-- YOUR TASK --
Wherever "Αρχική" turns up in the entries, copy out the line that holds it.

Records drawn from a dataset
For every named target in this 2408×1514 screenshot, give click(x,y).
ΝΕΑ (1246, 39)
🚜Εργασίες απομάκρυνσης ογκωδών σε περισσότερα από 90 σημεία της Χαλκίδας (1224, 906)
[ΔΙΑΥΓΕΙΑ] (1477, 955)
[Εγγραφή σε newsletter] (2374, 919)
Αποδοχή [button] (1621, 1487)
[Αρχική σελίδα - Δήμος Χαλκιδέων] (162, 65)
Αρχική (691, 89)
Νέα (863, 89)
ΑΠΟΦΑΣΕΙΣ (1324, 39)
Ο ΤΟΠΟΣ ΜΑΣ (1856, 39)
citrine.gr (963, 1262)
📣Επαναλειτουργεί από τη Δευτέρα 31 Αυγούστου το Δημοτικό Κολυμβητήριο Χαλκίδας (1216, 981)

-- ANSWER --
[Αρχική σελίδα - Δήμος Χαλκιδέων] (162, 65)
Αρχική (691, 89)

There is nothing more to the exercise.